Nacido en Santander el 5 de mayo de 1923, el religioso empezó su tarea botánica allá por 1945 cuando inició un curso de filosofía en la Universidad Pontificia de Comillas. Fue entonces, muy temprano, cuando comenzó a germinar su afición por la flora. Comenzó a recogerlas y a clasificarlas, término este último que él desaconsejaba emplear para describir su labor. «Clasificar significa meter cosas en un cajón», comentaba, para añadir luego que ese «cajón» a veces había que hacerlo si la planta no estaba bien descrita «taxonómicamente».
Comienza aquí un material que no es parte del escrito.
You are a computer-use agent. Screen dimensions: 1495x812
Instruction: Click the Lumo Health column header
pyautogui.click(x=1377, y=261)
Sus raíces cántabras no impidieron desarrollar un cariño importante por Gijón. Llegó a la ciudad en 1958 como docente de la Universidad Laboral y luego ejerció en el colegio de La Inmaculada. Fue en 2017 cuando, ya con 94 años, partió a Villagarcía de Campos. Se le despidió con un gran homenaje por su papel por realzar el Jardín Botánico. Así lo atestigua el portavoz del gobierno local y presidente del Jardín Botánico, Jesús Martínez Salvador. «Es una de esas personas cuyas vidas e inquietudes explican una ciudad», sostuvo. «Si Gijón disfruta hoy de uno de los mejores jardines botánicos de Europa es en buena parte gracias a su generosidad y contribución», añadió. «La donación de su herbario, uno de los más prestigiosos del país y esencial para la flora cantábrica, supuso un respaldo inabarcable para nuestro museo verde. El agradecimiento de Gijón es y será enorme», concluyó Martínez Salvador.
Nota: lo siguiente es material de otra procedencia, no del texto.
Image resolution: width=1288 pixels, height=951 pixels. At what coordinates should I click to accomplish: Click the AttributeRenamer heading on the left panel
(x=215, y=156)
Las primeras excursiones del padre Laínz fueron por su mundo más cercano. Primero, por Comillas, Trasvía y Oyambre y luego, como el poeta, haciendo camino a destinos más lejanos, como las sierras del Escudo de Cabuérniga o la de Ibio. Apuntaba lo que iba conociendo a la vieja usanza en una pequeña libreta. Su fervor religioso le llevó a hacer el noviciado en 1939 en Carrión de los Condes, en Palencia, una localidad que fue muy importante en su formación autodidacta puesto que, como hizo en tierras cántabras, salía por los alrededores en busca de ampliar sus conocimientos. Durante estos años, para ampliar su feraz ansia de saber, entró en contacto con prestigiosos botánicos como Carlos Vicioso, del Real Jardín Botánico, y con Pío Font Quer, del Instituto Botánico de Barcelona. Los dos, explican los allegados del religioso, quedaron «impresionados con su rigurosidad».
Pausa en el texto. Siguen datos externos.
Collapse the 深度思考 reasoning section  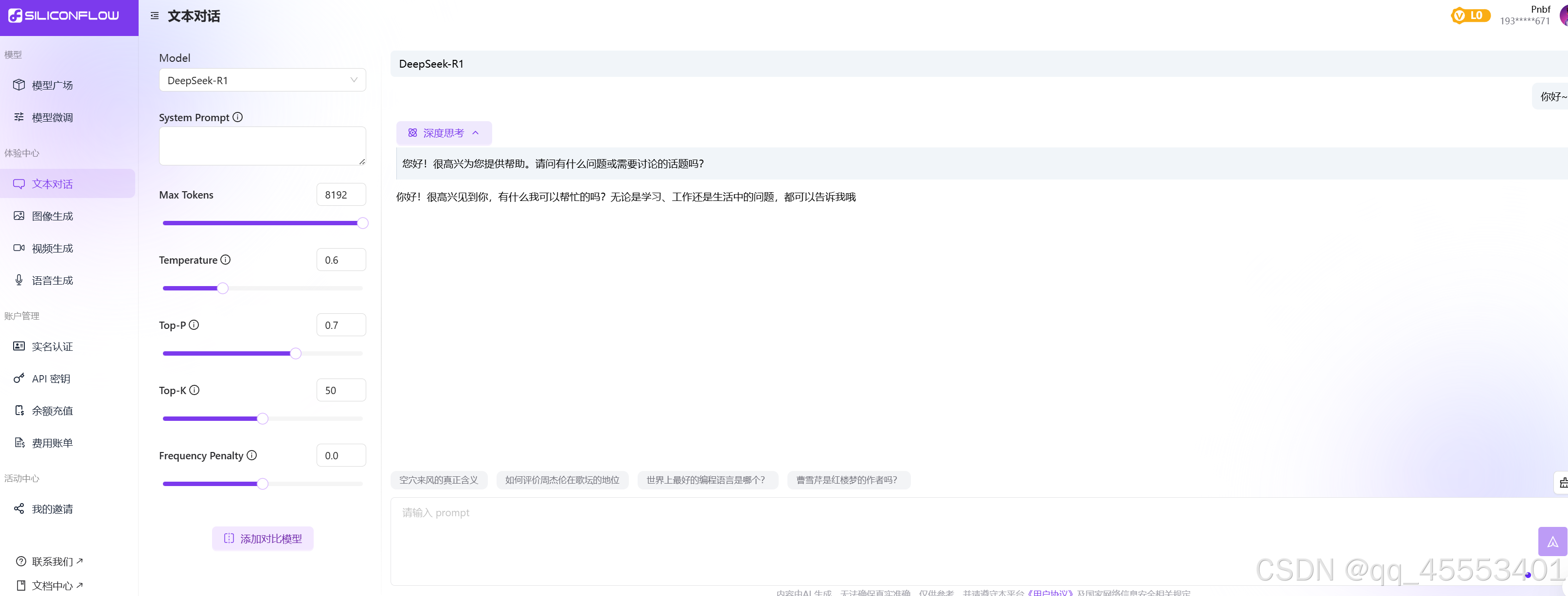click(x=444, y=133)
Esta faceta fue una de las que describió la vida del padre Laínz. Luis Carlón, conservador científico del Jardín Botánico Atlántico, lo corrobora. «Tenía una frase que no sería suya, pero que decía siempre y es que a él no le gustaba beber de los charcos, sino de las fuentes», enuncia Carlón, que se describe a sí mismo cariñosamente como uno de sus «monaguillos» de Laínz por la cantidad de horas a su lado. «Tenía un afán obsesivo por el detalle. Su rigor era extremo. Hacía lo que hiciera falta por corroborar datos y bibliografías. En cierta manera, por eso se convirtió en una de las grandes figuras de la botánica con prestigio nacional e internacional», añade Carlón, al que, por cierto, le tocó la tarea de digitalizar para el Jardín Botánico la ingente cantidad de datos que Laínz Gallo dejó.

Fue en 1956 cuando se incorporó como profesor a la Universidad Laboral. Luego, ejerció en el colegio La Inmaculada. A Gijón llegó trayendo el herbario que la familia de Édourd Leroy, un químico belga aficionado a la botánica y que trabajó en Torrelavega, le había regalado. Leroy, que había muerto dos años antes del viaje a Gijón del jesuita, jugó un papel clave en su vida. Durante su tiempo en Gijón, a donde llegó para echar unas raíces que aún perduran, el botánico jesuita se procuró una red de colaboradores inmensa. Parte de esta cartera de «corresponsales», como les describe Carlón, salieron del Grupo de Montaña Torrecerredo. Su pericia en la materia le valió, por otro lado, para que el Consejo Superior de Investigaciones Científicas (CSIC) le financiara entre 1985 y 1991, el proyecto «Flora Ibérica».

«Durante tres o cuatro décadas, en el tiempo del franquismo como marco temporal, Laínz fue la referencia botánica del país hasta que en los setenta surgieron volvieron a florecer las universidades», apostilla Borja Jiménez-Alfaro, el director científico del Jardín Botánico.

Laínz legó a Gijón un verdadero tesoro. Fue en 2004, un año después de la fundación del Jardín Botánico, cuando cedió su herbario con un valor incalculable. Depositó 45.000 pliegos, plantas recogidas entre 1829 y los últimos años, en las que se hayan buena parte de la flora ibérica y del resto de Europa. Fruto de ello recibió en marzo de 2004 el premio «Asturiano del mes» de LA NUEVA ESPAÑA». «Todo el mundo esperaba que acabara en el Real Jardín Botánico de Madrid, pero él quería tener control sobre la obra de su vida y no poder supervisar todo eso no le gustaba», recuerda Carlón.